Since then, the movement has grown into a powerful military force, dealing repeated blows to the Israeli military, including during a 33-day war in July 2006.
Israeli soldiers still suffering from trauma
Media reports said on Sunday that Israeli troops who took part in the aggression are still dealing with dark memories of the conflict.
According to the report, they are not systematically offered support for post-traumatic stress disorder (PTSD) and other effects left by the conflict as the Israeli regime does not officially consider its 1982-2000 occupation of southern Lebanon as a war.
"They were sent to psychiatric hospitals, which is not appropriate," 50-year-old Avi Maier, who conducted multiple operations in south Lebanon, told AFP in remarks published Sunday.
Maier is now seeking to establish a support center for former soldiers suffering from PTSD, together with Oshrit Shtark, whose brother Erez died along with 72 others when two Israeli military choppers collided en route to Lebanon.
"These are people who saw death close up, their friends dying, or got wounded -- for them life is not simple," Shtark said.
Israel first invaded Lebanon in March 1978 before withdrawing in June. Four years later, Israeli troops again invaded, besieging the Lebanese capital Beirut, before eventually retreating to a "security zone" in the south of the country.
In all, by the end of 1982, the operation had left 20,000 dead and 30,000 wounded, according to an official Lebanese report.
In southern Lebanon, the Israeli troops were confronted by Hezbollah fighters who valiantly fought the invaders. More than 1,200 Israeli soldiers were killed during the 18 years of occupation, and thousands more were wounded.

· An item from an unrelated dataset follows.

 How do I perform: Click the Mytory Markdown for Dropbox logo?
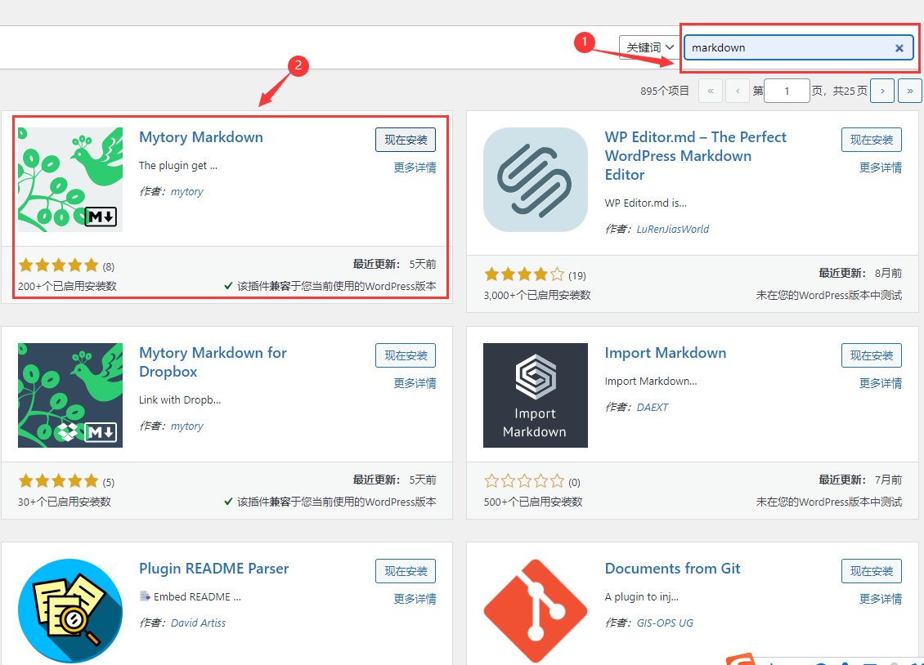tap(69, 395)
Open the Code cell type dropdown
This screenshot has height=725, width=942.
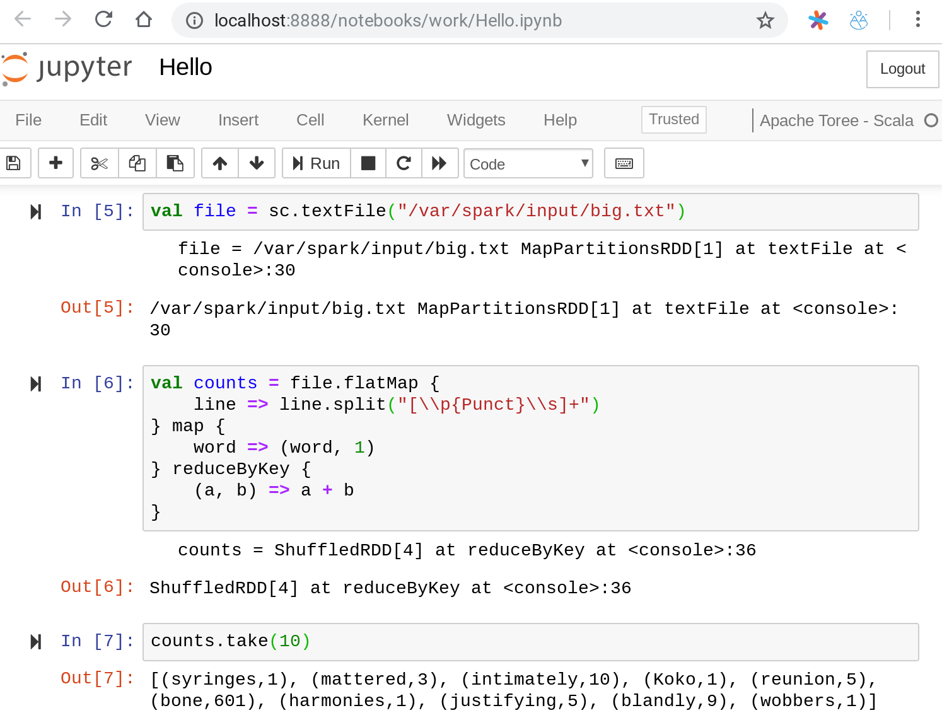click(528, 164)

The mounting Israeli death toll and confusion about the purpose of the occupation, which some labelled "Israel's Vietnam", led then prime minister Ehud Barak to pledge to withdraw in 2000.
On the night of May 23-24, 2000, the final Israeli convoy crossed the occupied Palestinian frontier, sparking joyous celebrations in southern Lebanon.
The last commander to leave was Benny Gantz, who is now the minister of foreign affairs and is scheduled to switch roles with prime minister Benjamin Netanyahu in 18 months under their unity cabinet deal.
The 20th anniversary of the withdrawal comes against the backdrop of ongoing tensions because of repeated Israeli violations of the Lebanese airspace and other provocations, including frequent attacks on Hezbollah fighters who are battling foreign-backed terrorists in Syria.